I read the email and immediately felt the need to flee the house. I could hardly breathe, the walls started crashing in and I had to run away. Lecktor, who had once covered miles and miles in search of lost humans, was slowly losing his battle to stand. My friend faces the horrific decision to put him down. Age is one foe he couldn’t conquer; the email listed details of her decision.
Sitting in the parking lot of the local grocery store, I called my husband in tears. I tried to explain why I was crying – why I was sitting in my car sobbing. Losing a pet is so gut-wrenching and as I blubbered, I tried to explain my deep emotional reaction to my husband. “I know,” I whimpered, “how hard it is to lose a dog you love.”
Worried that something had happened to our dog, he tenderly asked, “Where’s Lily?” Assuring him that our own canine was safe at home in her kennel relieved him, but did little to calm me.
My heart broke for my friend. I cried because I did not know how to comfort her. I cried because I couldn’t wipe away her pain. I cried because I knew her family was saying goodbye under crushing sorrow. And I cried because there is loss in this world and sometimes it grabs me, shakes me and refuses to release its grip.
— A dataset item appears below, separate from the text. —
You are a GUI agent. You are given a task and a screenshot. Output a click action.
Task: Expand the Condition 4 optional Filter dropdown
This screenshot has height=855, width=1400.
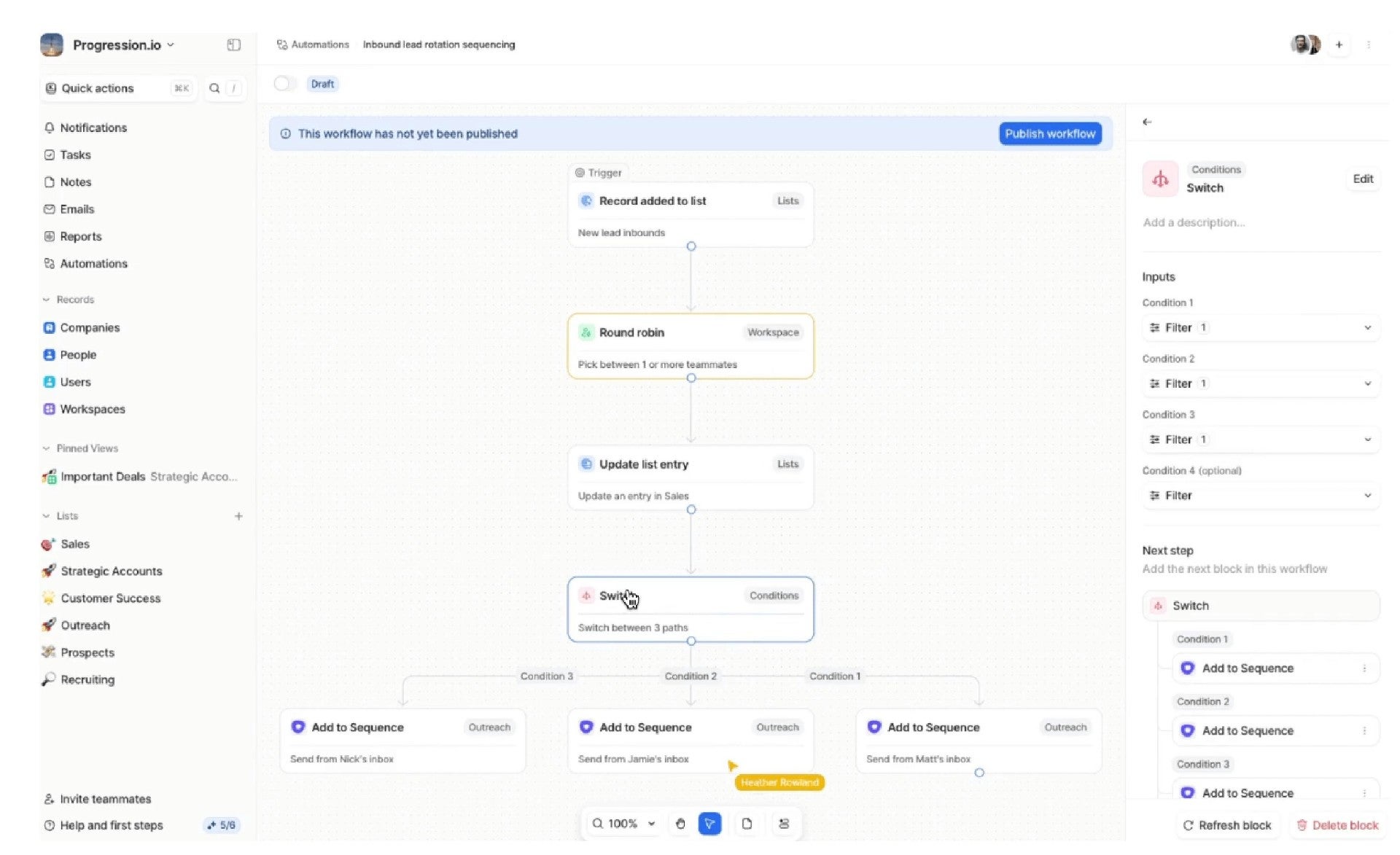click(1367, 496)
To escape the hold this news had on me, I had the uncontrollable urge to one-by-one hug everyone in the parking lot. Because we have all been there. We have all suffered loss. We are together in grief. But I figured that action would only result in a panicked call to the police and a trip to the psych ward for me.
So instead, my loneliness drained me sitting deep in the crevice of my sadness. Heartbroken, unfixed, I was powerless to erase my friend’s grief. There is no earthly fix, no person can repair a loss like this. I often tell people we heal in community but those words seemed pathetic. Yet it was all I could offer. I pray my friend is comforted by my desire to sit with her in her pain.
I sat in my car facing this lonely place comforted knowing God is my Search and Rescue team. In the unique solitude of the parking lot, all I could do was pray. My prayers to heal Lektor won’t be answered. Yet because of Jesus, we don’t need to hide from loss. We can ask Jesus into it with us. He won’t always remove the cause of our anguish, but with Him, we are never truly alone.